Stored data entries
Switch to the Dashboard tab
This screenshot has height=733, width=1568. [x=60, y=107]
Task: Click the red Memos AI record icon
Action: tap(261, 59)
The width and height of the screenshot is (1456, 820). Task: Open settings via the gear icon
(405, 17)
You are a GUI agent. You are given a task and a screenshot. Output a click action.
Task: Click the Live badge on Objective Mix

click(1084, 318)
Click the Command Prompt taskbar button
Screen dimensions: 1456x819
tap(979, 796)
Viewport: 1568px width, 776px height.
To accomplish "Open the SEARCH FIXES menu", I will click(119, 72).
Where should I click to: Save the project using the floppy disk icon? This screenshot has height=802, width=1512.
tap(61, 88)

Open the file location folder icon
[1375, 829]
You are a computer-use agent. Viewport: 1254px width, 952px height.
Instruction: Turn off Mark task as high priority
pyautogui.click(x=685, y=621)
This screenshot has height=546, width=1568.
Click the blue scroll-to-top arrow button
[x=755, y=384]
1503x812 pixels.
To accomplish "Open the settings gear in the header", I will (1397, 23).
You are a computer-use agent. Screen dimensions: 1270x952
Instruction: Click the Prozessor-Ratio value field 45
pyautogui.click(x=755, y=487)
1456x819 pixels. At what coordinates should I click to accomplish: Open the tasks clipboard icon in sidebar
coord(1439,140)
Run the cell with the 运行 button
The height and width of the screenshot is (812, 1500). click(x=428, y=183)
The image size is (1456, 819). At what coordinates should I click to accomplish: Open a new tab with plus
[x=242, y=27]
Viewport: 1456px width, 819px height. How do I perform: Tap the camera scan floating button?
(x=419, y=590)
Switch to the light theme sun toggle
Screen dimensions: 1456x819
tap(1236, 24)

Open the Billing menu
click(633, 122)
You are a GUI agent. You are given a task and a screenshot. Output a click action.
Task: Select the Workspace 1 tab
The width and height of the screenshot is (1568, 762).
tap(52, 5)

[WORK TO COMPLETE]
Among the lines above, which hold the word "will"? Report each one.

[RESPONSE TO THE TASK]
To accomplish "Open the SEARCH FIXES menu", I will click(119, 72).
To accomplish "Open the settings gear in the header", I will (1397, 23).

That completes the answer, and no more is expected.